Optionally, the determining unit is further configured to:
according to the current geographic position of the user and the user ID, determining an effective food quantity range corresponding to the current geographic position of the user from records of food material components contained in historical dishes of each meal corresponding to the current geographic position;
and taking the effective food consumption range as the food consumption standard of the user at the current geographic position.
Optionally, the determining unit is further configured to:
screening out part of history records of the food material components in a set range from all history records corresponding to the current geographic position;
calculating a first average value of food material components contained in each menu in the part of historical records;
performing difference operation on food material components contained in each meal menu corresponding to each part of history record and the first average value to obtain meal deviation corresponding to each history record; calculating the average value of the absolute values corresponding to all the meal deviation values to obtain a second average value;
taking the sum of the first average value and the second average value as the upper limit value of the effective food volume range; and taking the difference value of the first average value and the second average value as the lower limit value of the effective food amount range.

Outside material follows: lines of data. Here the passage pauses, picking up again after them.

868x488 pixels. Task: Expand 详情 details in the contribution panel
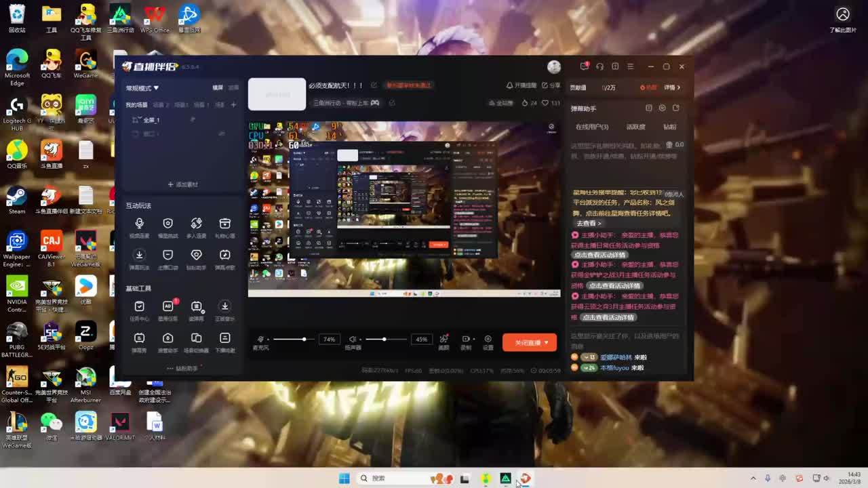click(672, 87)
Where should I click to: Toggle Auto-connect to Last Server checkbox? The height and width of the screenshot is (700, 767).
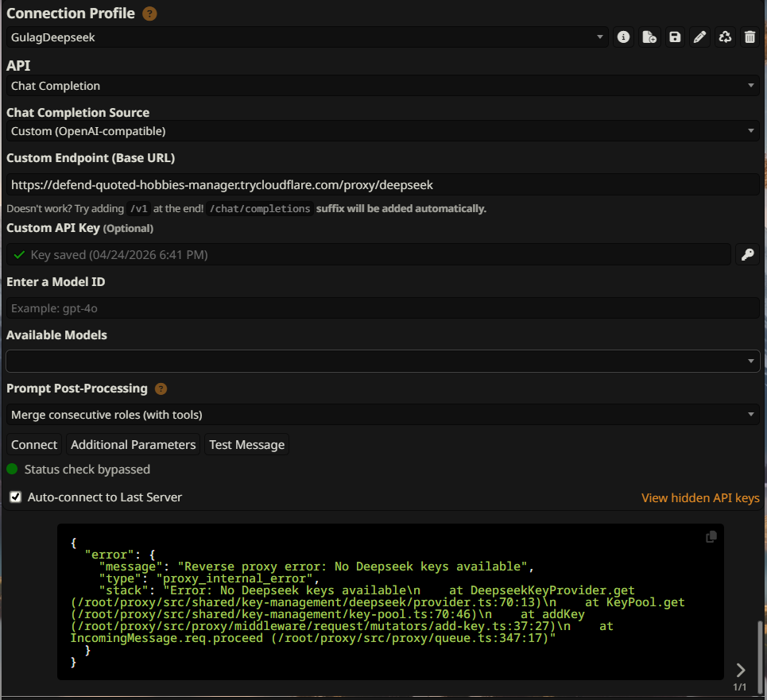tap(15, 497)
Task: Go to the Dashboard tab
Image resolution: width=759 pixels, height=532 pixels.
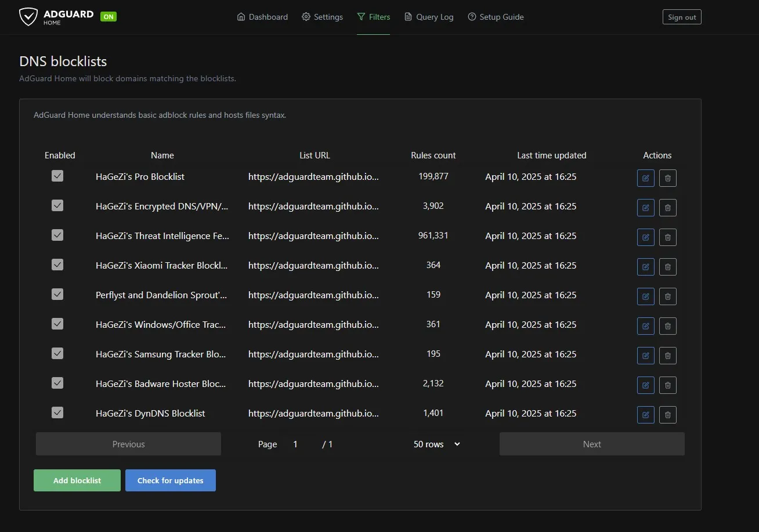Action: point(262,17)
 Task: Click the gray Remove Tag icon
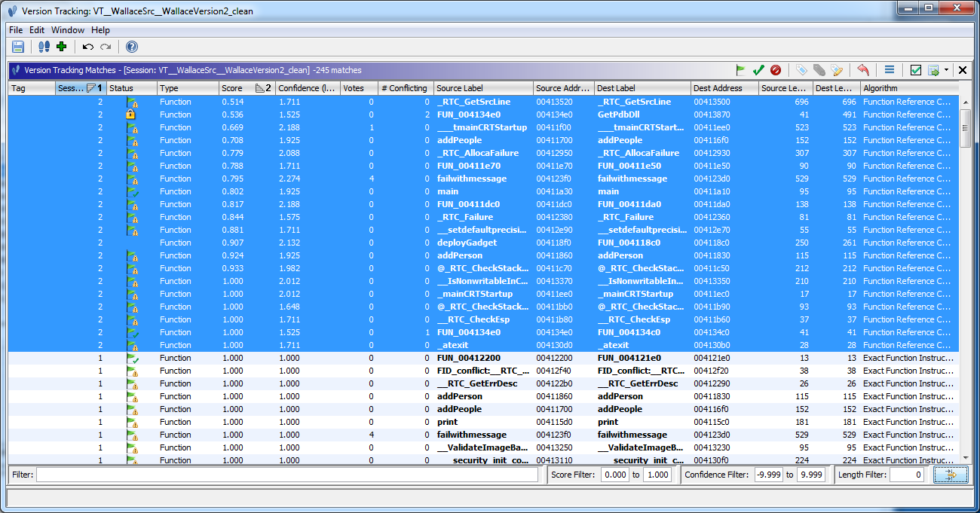tap(819, 70)
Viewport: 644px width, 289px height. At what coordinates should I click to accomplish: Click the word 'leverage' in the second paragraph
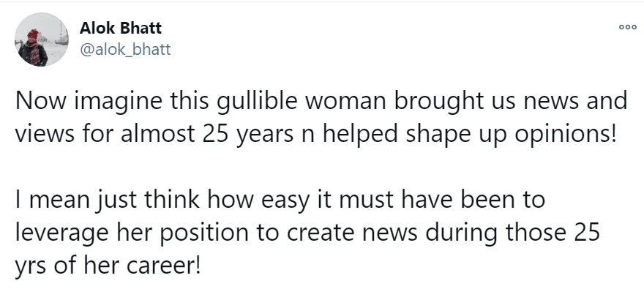(61, 233)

Optionally, the adjusting unit is further configured to:
and adjusting the actual consumption of the auxiliary food materials and the seasonings according to the actual component of the specified food materials and the ratio of the main food materials to the auxiliary food materials to the seasonings in the standard menu.
In a third aspect, an embodiment of the present invention further provides a device for adaptively adjusting a recipe, including:
at least one processor, and
a memory coupled to the at least one processor;
wherein the memory stores instructions executable by the at least one processor, and the at least one processor performs the method according to the first aspect by executing the instructions stored by the memory.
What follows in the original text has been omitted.